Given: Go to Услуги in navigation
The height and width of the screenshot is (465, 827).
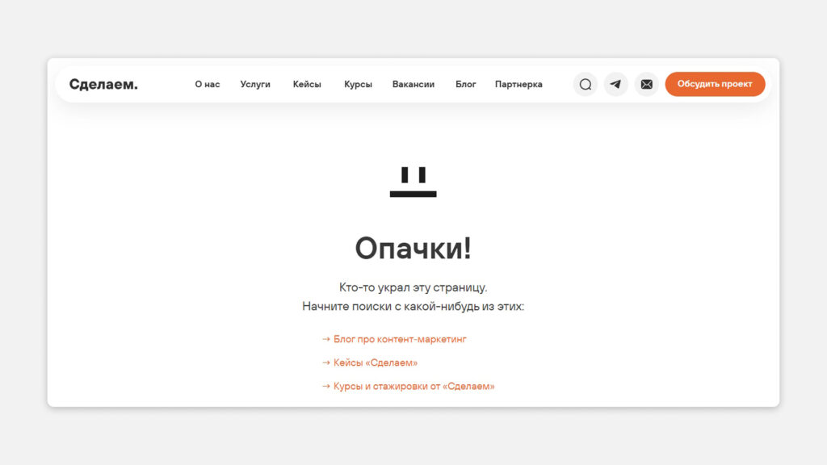Looking at the screenshot, I should 255,84.
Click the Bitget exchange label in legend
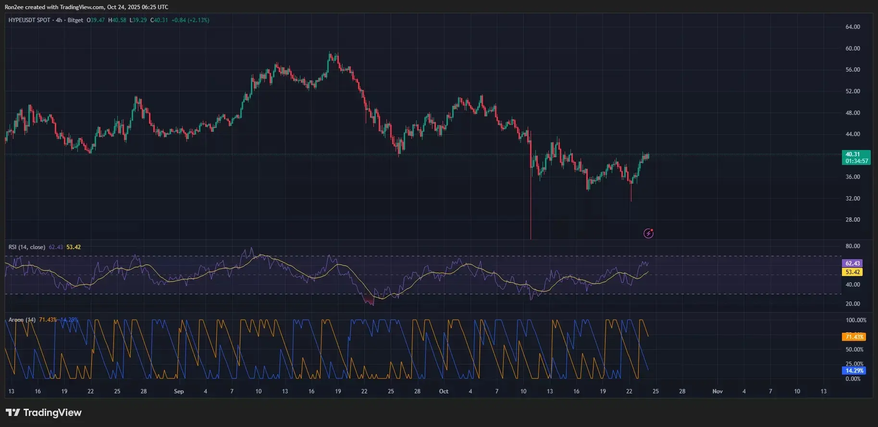The image size is (878, 427). click(x=75, y=20)
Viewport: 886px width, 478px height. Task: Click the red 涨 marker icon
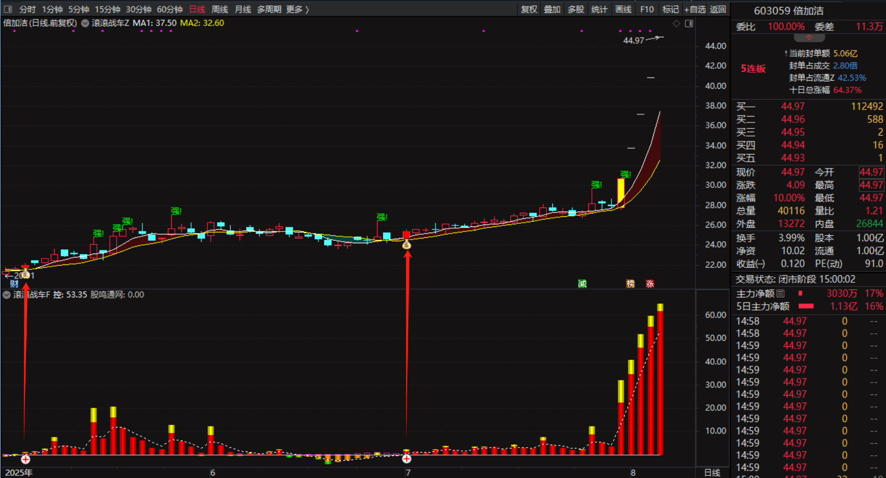pos(650,283)
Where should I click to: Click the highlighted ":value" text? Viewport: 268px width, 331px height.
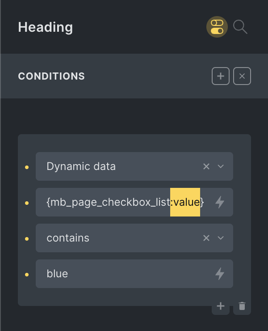185,202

────────────────────────────────────────

> Exercise:
Can you rewrite the records above with "Viewport" changed to "Window" everywhere and every other part untouched? Leave the pictures out.

> Task response:
Given: Go to Услуги in navigation
The height and width of the screenshot is (465, 827).
Looking at the screenshot, I should 255,84.
Click the Bitget exchange label in legend
The image size is (878, 427). click(x=75, y=20)
Window: 886px width, 478px height. Task: Click the red 涨 marker icon
pos(650,283)
Where should I click to: Click the highlighted ":value" text? Window: 268px width, 331px height.
185,202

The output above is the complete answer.